■ Texte présenté
****************************************

Certes, en 2018 et 2022, alors que les besoins de liquidité se faisaient plus pressants, les banques régionales américaines ont eu plus largement recours au marché des fonds fédéraux. Les recommandations publiées en août 2024 par la Fed et la FDIC, relatives aux plans de résolution imposés aux banques de catégorie 2 et 3[27], pourraient néanmoins réduire leur intérêt pour ce marché. Les superviseurs ne préconisent pas un cadre aussi contraignant que celui appliqué aux banques systémiques mais recommandent une surveillance intra-journalière des risques de liquidité. Or, l’emprunt de fonds fédéraux n’est pas adapté pour répondre à ce type d’exigence. Sur le marché des fonds fédéraux, les prêts sont overnight. Les fonds empruntés sont généralement remboursés le matin (vers 5h30-6h00 du matin, heure de New York) et les emprunts reconduits à midi. La liquidité échappe ainsi pour quelques heures aux banques. L’emprunt de fonds fédéraux permet aux banques de se fournir en monnaie centrale pour régler une dette interbancaire, couvrir un décalage de paiements ou encore satisfaire la contrainte de liquidité bâloise LCR, mais il n’est pas adapté pour satisfaire aux exigences de liquidité spécifiques aux plans de résolution.

Les dépôts des FHLB auprès des banques constituent, en revanche, des indicateurs avancés pertinents, qui complèteraient opportunément la liste de ceux déjà surveillés par la Fed. La rapidité de leur gonflement, d’abord en 2018 puis courant 2022, à la veille de deux épisodes de tension extrême sur la liquidité (septembre 2019 et mars 2023), et la rémunération offerte en contrepartie (qui a pu excéder celle des réserves des banques auprès de la Fed) suggèrent, en effet, qu’ils améliorent, a contrario de l’emprunt de fonds fédéraux, les positions de liquidité intra-journalières et quotidiennes des grandes banques (graphiques 7 et 8). Leur surveillance paraît d’autant plus opportune que, depuis janvier dernier, les limites d’exposition par contrepartie, appliquées aux comptes de dépôts des FHLB, ont été relevées au même niveau que celles fixées pour leurs prêts de fonds fédéraux[28].

****************************************

■ Données

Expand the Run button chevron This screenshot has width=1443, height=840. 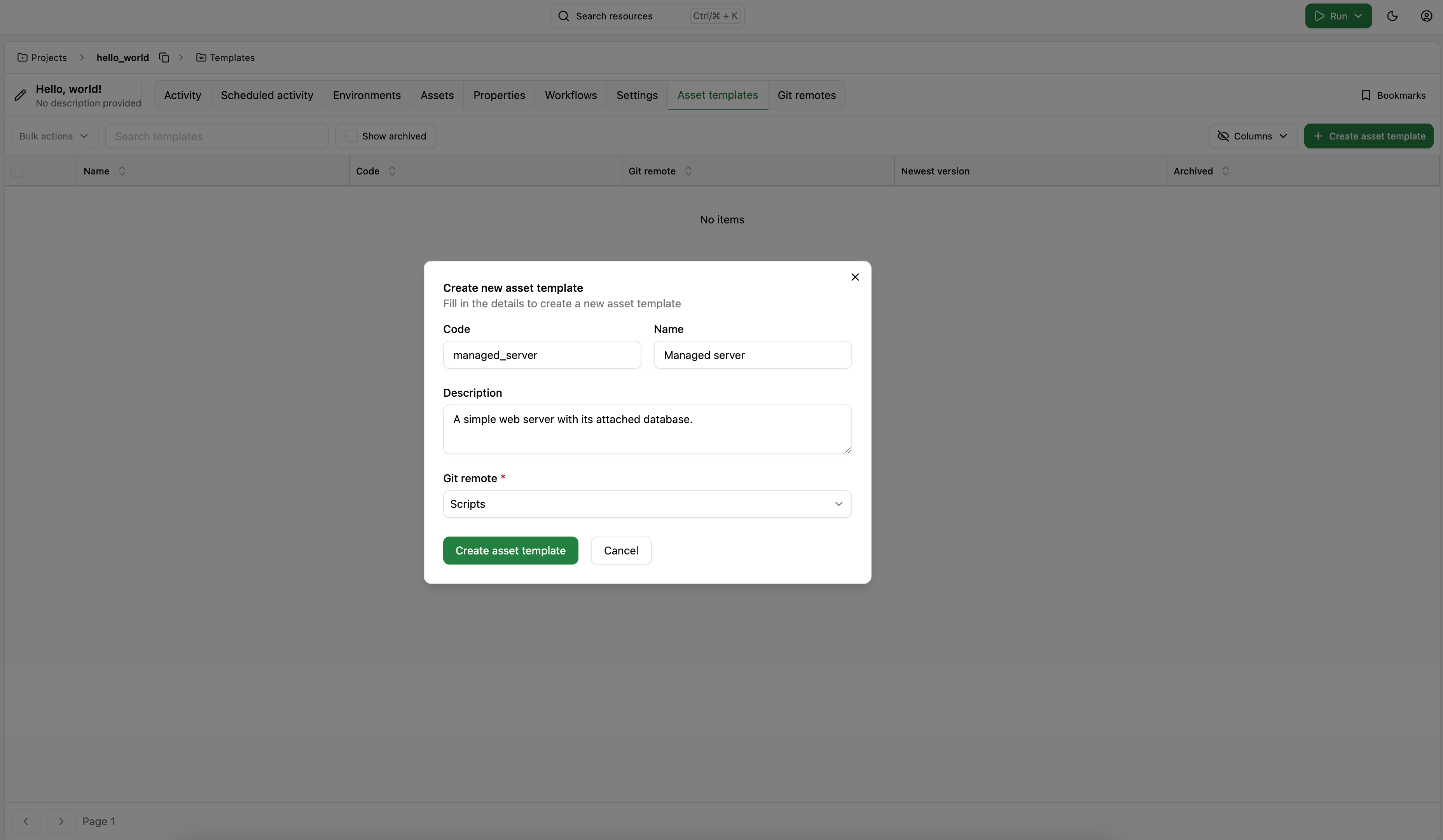[x=1359, y=16]

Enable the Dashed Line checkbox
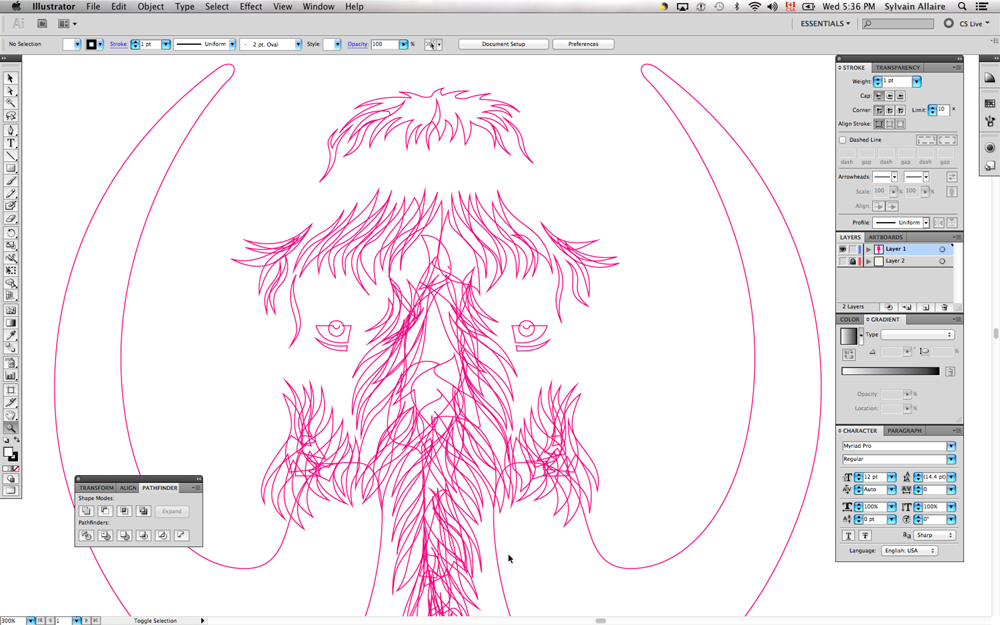(x=843, y=140)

****************************************

■ Tâches et exercices
1) Reproduisez fidèlement le passage du texte sur le marché des fonds fédéraux qui s'ouvre sur les mots « Les dépôts des » et se clôt sur « de fonds fédéraux[28]. ».
2) D'après le texte sur le marché des fonds fédéraux, à quelle heure les fonds empruntés sur ce marché sont-ils généralement remboursés ?

■ Corrigé des exercices
1)
Les dépôts des FHLB auprès des banques constituent, en revanche, des indicateurs avancés pertinents, qui complèteraient opportunément la liste de ceux déjà surveillés par la Fed. La rapidité de leur gonflement, d’abord en 2018 puis courant 2022, à la veille de deux épisodes de tension extrême sur la liquidité (septembre 2019 et mars 2023), et la rémunération offerte en contrepartie (qui a pu excéder celle des réserves des banques auprès de la Fed) suggèrent, en effet, qu’ils améliorent, a contrario de l’emprunt de fonds fédéraux, les positions de liquidité intra-journalières et quotidiennes des grandes banques (graphiques 7 et 8). Leur surveillance paraît d’autant plus opportune que, depuis janvier dernier, les limites d’exposition par contrepartie, appliquées aux comptes de dépôts des FHLB, ont été relevées au même niveau que celles fixées pour leurs prêts de fonds fédéraux[28].

2) Le matin, vers 5h30-6h00, heure de New York.